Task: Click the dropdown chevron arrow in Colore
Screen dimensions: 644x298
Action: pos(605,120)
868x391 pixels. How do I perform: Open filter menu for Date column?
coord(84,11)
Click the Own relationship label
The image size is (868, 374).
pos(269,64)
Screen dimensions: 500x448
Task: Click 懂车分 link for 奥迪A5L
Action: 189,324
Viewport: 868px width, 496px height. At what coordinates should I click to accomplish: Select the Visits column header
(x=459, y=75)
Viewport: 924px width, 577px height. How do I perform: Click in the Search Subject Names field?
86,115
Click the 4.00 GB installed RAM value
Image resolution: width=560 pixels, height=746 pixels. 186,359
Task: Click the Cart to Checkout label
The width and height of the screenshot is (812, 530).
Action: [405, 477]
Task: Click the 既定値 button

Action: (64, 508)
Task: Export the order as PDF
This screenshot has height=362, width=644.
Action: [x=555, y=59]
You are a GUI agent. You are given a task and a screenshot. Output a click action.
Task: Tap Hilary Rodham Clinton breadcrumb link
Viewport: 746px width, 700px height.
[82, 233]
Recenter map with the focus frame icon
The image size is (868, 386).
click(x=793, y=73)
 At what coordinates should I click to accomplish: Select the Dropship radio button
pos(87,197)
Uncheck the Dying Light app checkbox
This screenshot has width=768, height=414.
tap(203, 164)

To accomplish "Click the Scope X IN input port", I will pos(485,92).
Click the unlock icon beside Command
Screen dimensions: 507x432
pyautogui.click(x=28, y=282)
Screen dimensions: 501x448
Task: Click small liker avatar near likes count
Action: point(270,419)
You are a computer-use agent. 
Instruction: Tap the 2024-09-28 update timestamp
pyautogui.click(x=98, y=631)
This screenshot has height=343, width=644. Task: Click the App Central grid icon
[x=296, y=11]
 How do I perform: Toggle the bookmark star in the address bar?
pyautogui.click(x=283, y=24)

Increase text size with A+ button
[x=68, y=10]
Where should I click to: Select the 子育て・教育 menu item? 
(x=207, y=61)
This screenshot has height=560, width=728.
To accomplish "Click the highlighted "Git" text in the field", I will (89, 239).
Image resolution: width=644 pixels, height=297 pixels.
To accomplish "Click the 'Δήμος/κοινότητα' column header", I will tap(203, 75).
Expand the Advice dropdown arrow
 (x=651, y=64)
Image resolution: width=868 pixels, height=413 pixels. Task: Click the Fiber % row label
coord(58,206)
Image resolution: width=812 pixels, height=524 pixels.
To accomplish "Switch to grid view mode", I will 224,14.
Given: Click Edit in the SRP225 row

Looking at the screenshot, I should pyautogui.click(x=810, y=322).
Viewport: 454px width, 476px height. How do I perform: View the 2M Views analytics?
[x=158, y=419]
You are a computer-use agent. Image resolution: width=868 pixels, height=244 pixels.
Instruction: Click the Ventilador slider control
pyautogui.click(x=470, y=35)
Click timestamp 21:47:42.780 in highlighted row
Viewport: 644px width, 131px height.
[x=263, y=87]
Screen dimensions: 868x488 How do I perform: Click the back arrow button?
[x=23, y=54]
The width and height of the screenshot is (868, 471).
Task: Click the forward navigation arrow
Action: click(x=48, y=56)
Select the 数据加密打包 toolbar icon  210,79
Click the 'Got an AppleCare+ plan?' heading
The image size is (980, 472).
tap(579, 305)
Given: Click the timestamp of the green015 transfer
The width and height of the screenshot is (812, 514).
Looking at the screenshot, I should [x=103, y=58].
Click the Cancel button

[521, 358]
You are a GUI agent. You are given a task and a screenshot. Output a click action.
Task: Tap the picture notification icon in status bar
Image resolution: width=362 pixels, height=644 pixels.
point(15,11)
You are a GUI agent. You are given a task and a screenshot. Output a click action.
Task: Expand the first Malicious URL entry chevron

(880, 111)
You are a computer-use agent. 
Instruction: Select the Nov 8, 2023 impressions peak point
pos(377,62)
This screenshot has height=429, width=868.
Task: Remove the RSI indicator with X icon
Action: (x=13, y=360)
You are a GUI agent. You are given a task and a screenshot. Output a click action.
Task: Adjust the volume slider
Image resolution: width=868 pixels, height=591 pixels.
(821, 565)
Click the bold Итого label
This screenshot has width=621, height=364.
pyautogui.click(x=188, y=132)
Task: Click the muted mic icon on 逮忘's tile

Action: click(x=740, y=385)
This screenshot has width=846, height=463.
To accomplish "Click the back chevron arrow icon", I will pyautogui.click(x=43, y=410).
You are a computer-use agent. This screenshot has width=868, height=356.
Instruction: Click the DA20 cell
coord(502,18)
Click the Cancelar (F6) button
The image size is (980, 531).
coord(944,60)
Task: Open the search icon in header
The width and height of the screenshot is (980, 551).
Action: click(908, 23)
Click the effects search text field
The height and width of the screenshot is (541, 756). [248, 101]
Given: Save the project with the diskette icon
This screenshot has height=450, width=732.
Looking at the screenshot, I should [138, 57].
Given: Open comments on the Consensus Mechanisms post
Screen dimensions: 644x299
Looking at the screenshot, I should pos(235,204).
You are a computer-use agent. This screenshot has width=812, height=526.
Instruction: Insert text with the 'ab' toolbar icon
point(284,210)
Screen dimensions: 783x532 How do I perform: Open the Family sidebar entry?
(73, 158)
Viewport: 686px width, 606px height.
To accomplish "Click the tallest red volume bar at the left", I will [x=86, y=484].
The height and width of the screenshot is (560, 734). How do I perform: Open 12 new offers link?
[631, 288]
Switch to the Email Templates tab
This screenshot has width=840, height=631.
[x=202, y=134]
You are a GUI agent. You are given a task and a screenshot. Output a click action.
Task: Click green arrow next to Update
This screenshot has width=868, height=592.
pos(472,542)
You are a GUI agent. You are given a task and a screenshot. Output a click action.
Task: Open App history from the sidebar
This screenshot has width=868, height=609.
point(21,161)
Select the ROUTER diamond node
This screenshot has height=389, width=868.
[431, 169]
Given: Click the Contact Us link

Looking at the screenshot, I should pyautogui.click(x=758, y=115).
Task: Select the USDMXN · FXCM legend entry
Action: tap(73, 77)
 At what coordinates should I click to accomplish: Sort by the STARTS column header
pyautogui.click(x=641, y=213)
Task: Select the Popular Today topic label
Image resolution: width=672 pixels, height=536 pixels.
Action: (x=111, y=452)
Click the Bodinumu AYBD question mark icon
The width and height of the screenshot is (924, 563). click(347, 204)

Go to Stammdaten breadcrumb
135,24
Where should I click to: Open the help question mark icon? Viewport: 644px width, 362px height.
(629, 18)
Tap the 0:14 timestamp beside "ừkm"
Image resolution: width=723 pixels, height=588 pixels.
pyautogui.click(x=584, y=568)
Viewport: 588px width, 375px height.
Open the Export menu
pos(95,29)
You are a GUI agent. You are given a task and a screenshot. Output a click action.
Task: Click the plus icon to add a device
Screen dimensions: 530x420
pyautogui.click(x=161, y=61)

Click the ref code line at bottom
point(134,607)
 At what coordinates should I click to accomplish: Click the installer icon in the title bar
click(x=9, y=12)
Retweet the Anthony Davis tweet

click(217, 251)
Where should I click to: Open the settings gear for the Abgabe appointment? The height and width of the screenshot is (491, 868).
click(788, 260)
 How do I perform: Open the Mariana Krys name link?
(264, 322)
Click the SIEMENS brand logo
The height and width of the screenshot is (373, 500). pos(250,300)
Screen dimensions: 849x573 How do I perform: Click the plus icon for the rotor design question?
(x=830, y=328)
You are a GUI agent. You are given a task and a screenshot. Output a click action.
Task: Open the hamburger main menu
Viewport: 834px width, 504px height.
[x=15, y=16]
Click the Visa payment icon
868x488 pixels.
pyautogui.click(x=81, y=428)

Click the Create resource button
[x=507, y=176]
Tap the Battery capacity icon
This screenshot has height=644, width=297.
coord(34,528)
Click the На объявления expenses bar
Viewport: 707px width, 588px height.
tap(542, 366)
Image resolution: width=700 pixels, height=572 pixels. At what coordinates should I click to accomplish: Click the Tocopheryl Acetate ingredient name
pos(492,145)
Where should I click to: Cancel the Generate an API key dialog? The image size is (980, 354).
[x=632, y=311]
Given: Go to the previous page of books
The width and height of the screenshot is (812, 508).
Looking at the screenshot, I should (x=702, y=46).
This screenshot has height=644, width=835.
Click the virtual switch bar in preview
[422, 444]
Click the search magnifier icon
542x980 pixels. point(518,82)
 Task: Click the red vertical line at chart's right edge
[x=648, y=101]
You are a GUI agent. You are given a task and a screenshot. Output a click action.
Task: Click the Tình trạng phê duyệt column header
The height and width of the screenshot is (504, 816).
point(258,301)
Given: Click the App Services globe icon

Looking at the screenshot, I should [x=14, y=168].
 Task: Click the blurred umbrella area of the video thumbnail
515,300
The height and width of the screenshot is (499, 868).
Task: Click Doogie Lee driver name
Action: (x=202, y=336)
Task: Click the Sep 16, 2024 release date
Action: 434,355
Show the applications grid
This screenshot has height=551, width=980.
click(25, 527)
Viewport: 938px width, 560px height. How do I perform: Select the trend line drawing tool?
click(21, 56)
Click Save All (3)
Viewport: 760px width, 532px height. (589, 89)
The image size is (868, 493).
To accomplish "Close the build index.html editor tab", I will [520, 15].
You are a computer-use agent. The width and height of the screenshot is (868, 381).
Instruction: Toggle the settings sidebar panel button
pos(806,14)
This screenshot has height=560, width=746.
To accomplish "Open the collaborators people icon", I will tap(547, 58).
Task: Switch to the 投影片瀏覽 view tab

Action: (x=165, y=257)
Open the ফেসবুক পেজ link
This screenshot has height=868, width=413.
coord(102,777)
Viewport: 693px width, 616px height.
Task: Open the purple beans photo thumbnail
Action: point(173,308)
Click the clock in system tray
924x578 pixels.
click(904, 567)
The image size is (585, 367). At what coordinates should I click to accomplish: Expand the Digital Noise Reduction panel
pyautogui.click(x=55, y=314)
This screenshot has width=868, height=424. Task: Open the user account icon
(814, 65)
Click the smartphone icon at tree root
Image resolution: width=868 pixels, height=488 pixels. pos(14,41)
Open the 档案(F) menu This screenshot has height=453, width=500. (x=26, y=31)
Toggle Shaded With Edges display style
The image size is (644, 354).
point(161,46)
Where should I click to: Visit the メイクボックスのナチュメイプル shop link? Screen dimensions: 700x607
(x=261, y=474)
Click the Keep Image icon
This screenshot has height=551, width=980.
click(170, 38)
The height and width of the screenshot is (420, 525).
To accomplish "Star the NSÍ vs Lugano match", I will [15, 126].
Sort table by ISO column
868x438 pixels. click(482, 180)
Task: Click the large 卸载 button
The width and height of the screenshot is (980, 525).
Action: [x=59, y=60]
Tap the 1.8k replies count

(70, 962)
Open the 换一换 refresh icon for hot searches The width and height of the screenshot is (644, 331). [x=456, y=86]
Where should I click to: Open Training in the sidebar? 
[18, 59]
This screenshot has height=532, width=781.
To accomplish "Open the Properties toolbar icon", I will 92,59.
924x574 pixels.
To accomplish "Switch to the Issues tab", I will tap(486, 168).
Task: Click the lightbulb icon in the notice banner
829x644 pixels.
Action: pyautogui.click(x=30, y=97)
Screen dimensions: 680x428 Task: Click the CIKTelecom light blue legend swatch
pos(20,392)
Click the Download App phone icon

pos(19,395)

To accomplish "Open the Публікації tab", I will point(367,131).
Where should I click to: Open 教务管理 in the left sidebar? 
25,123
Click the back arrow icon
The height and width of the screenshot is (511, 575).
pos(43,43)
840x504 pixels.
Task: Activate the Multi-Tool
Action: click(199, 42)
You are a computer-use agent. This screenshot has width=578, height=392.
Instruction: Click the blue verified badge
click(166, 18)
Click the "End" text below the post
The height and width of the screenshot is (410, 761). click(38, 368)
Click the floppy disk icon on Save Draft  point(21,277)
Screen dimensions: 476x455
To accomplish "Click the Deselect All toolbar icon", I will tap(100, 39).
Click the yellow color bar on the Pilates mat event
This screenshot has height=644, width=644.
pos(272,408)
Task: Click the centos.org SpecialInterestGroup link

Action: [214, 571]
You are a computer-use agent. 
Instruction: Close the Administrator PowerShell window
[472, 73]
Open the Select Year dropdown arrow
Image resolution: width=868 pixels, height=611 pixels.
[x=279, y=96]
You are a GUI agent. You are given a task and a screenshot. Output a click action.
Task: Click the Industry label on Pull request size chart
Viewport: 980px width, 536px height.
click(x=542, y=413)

#### [Assignment]
In the entries above, find each line that has the word "volume". Copy it.

#### [Solution]
Task: Adjust the volume slider
To accomplish "Click the tallest red volume bar at the left", I will [x=86, y=484].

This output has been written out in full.